**Texto fornecido**
O julgamento do Mensalão excede, às escâncaras, as fronteiras da juridicidade, em cujo domínio os juízes do Supremo Tribunal Federal deveriam permanecer durante a exposição de seus vereditos. Sem embargo, ainda que não falte quem ache normais as manifestações de alguns ministros, vislumbramos a real possibilidade de algumas sessões serem convertidas em material de excelente qualidade para exame de psicólogos e psiquiatras forenses, sem desconsiderar, por óbvio, que antropólogos também são beneficiários em potencial de tais resíduos judiciários.
De fato, no curso do julgamento dos mensaleiros, têm chamado atenção o destempero do presidente da Corte Suprema, o ministro Joaquim Barbosa, relator do processo-crime, e o cinismo do ministro Ricardo Lewandowski, o respectivo revisor. O primeiro desabrocha sua estupidez quando finge ser radicalmente sincero, e o segundo por ser radicalmente fingido, quando tenta convencer seus pares e o incrédulo público com sua retórica ingênua e contraditória. A situação é tão esdrúxula que a estupidez de Barbosa e Lewandowski aparece diferenciada da dos demais seres humanos, que, como diria Einstein, já é infinita por natureza.
Na verdade, o que a mídia, por elegância, chama de “bate-boca entre ministros”, como o que se dera na última quinta-feira (15/08), no meio-fio, sem hesitação, chama-se de “baixaria”. Somos forçados a admitir que o ministro Lewandowski forçou a barra, tentando cavar um pênalti para mais adiante convertê-lo em favor de outros réus, que se escondem no seu discurso judiciário fingido; e isso deixou o presidente Joaquim Barbosa irritado, mesmo não se atrevendo a dar nome aos bois favorecidos pelo cinismo lewandowskiano. Entretanto, seria necessário Barbosa apontar, com o dedo em riste, como costuma fazê-lo, ou Lewandowski admitir, enunciando com todas as letras, provável favorecimento a alguns réus condenados para que isso esteja, de fato, ocorrendo? Em princípio, entendemos que não!
A necessidade de se usar palavras para exprimir uma intenção é uma coerência operacional que diz respeito somente ao pensamento colonialista (moderno), em cuja estrutura residem a arrogância, a hipocrisia, o cinismo, o desrespeito, a desconfiança, a apropriação (inclusive da verdade). Segundo essa maneira de pensar dominante, quando alguém quer fingir, contradizendo que não deseja algo, argumenta: “Mas eu não falei isso!”, como se as palavras pudessem substituir a experiência vivenciada na práxis cotidiana. Por isso, vira e mexe, Lewandowski aparece negando seu efetivo comportamento, por não ter enunciado publicamente a ação correspondente, como a de que estaria praticando a odiosa chicana. (Ele prefere dizer que está fazendo “justiça”).

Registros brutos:
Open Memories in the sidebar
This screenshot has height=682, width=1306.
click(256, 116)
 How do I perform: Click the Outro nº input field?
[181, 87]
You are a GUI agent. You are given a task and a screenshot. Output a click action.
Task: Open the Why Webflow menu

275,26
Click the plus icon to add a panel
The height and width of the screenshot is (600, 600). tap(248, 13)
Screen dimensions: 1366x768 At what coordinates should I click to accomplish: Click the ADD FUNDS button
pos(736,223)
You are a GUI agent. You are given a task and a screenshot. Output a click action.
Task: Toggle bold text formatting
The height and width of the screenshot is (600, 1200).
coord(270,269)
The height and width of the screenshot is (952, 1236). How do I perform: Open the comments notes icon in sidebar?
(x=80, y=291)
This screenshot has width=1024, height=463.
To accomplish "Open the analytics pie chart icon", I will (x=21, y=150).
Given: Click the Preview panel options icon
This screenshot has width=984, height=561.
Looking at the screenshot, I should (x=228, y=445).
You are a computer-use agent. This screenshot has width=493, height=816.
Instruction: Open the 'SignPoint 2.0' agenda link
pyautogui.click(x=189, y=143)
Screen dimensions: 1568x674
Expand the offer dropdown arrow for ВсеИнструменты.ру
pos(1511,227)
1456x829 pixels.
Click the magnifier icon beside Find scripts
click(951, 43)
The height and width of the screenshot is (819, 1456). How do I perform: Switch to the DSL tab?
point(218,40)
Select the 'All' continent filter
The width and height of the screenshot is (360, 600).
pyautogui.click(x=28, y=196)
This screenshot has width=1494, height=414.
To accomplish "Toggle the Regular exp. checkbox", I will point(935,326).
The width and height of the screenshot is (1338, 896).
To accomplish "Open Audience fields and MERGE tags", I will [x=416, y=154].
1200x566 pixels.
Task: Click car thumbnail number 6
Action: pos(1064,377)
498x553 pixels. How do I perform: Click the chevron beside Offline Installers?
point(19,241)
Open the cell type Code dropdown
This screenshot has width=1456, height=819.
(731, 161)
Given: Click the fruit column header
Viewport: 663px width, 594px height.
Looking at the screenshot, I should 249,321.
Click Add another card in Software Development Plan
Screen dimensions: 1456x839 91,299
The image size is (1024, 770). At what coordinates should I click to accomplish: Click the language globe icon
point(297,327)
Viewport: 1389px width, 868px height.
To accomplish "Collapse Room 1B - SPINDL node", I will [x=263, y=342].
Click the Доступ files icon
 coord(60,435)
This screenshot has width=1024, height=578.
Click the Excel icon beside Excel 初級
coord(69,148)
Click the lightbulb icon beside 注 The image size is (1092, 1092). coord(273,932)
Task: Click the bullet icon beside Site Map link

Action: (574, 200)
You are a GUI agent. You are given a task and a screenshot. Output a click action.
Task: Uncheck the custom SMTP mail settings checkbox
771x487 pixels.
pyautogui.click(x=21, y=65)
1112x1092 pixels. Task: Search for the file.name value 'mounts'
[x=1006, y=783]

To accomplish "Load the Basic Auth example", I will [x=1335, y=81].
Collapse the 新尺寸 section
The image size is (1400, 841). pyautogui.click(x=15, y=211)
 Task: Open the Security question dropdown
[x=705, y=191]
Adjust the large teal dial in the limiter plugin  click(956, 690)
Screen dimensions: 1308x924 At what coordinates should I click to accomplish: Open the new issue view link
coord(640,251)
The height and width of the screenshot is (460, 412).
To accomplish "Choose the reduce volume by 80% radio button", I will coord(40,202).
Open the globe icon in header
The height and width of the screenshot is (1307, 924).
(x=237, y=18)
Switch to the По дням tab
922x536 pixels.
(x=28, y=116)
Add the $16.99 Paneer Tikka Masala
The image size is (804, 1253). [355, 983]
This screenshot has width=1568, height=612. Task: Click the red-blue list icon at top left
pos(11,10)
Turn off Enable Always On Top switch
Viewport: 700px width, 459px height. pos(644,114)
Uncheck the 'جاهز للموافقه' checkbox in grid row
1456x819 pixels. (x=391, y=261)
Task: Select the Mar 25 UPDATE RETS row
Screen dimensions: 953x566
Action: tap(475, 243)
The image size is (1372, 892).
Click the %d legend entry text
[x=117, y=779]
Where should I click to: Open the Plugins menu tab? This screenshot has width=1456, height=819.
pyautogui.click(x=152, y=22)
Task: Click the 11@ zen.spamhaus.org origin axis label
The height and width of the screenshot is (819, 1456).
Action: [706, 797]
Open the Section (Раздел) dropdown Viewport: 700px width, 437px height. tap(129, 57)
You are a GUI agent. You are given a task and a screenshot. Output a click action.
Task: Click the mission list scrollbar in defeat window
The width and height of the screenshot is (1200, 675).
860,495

**Tarefas**
- a) Transcreva o trecho do texto sobre o julgamento do Mensalão que começa em "Na verdade, o" e termina em "entendemos que não!".
- b) Escreva a continuação do texto sobre o julgamento do Mensalão, começando logo após a última frase apresentada.

**Resultados esperados**
- a)
Na verdade, o que a mídia, por elegância, chama de “bate-boca entre ministros”, como o que se dera na última quinta-feira (15/08), no meio-fio, sem hesitação, chama-se de “baixaria”. Somos forçados a admitir que o ministro Lewandowski forçou a barra, tentando cavar um pênalti para mais adiante convertê-lo em favor de outros réus, que se escondem no seu discurso judiciário fingido; e isso deixou o presidente Joaquim Barbosa irritado, mesmo não se atrevendo a dar nome aos bois favorecidos pelo cinismo lewandowskiano. Entretanto, seria necessário Barbosa apontar, com o dedo em riste, como costuma fazê-lo, ou Lewandowski admitir, enunciando com todas as letras, provável favorecimento a alguns réus condenados para que isso esteja, de fato, ocorrendo? Em princípio, entendemos que não!

- b)
Ocorre que as palavras são secundárias na linguagem e nela nada significam, porque apenas servem para evocar fenômenos ou coordenações de ações que o observador distingue nas redes de interações. Quem escuta uma donzela dizendo, ao sair do banheiro, que está “molhadinha” não significa, automaticamente, que ela tenha se banhado, porque o contexto pode dizer outra coisa. A fala exprime apenas um modo de linguajear, e a ela não se reduz a linguagem, que, do ponto de vista pós-colonialista, se manifesta na recursividade de coordenações consensuais de condutas.
Com efeito, quando observamos uma interação entre duas ou mais pessoas e essa interação se torna recorrente, repetitiva historicamente, de modo que possamos abstrair de tal relação coordenações de comportamentos que se reproduzem consensualmente no fluxo interacional com certa duração, temos a linguagem, ainda que nenhuma palavra tenha sido pronunciada. Na verdade as palavras servem apenas para evocar as coordenações de conduta que o observador visualiza em certa rede de comportamentos humanos recursivos.
O que efetivamente desejamos esclarecer, pois, é que, a despeito de o ministro Lewandowski não ter enunciado uma única palavra para admitir que sua ingênua retórica foca a absolvição dos mensaleiros petistas, isso não significa que ele não esteja se coordenando o tempo todo para que isso ocorra, porque os vídeos do julgamento revelam exatamente o oposto. E a nossa conclusão é, de fato, a de que o juiz Lewandowski atua com essa finalidade, embora tente escondê-la nas dobras dos signos, e o ministro Joaquim tenha receio de evocar essa coordenação de ação com as palavras adequadas: tendenciosidade lewandowskiana.
Na verdade, não só Lewandowski é tendencioso, ele apenas não o admite publicamente, porque prefere a hipocrisia à sinceridade, em função da liturgia do cargo que ocupa, e, por conceber a linguagem como um sistema de signos, aproveita-se muito bem desse estratagema simbólico. E nesse sentido, o ministro Joaquim Barbosa, que desconhece a linguagem como um fenômeno biológico, também cultiva a hipocrisia, na medida em que opta por ofender seu colega, fingindo-se sincero, a evocar com a palavra adequada a coordenação de ação por ele praticada. Contudo, não seria demasia afirmarmos, por fim, que hipocrisia e estupidez não são propriedades imanentes a ambos, pois pertencem a quem conserva e realiza o modo de vida próprio da cultura patriarcal dominante. E, nesse sentido, então, Lewandowski e Barbosa são mero reflexo da suprema estupidez que nos envolve.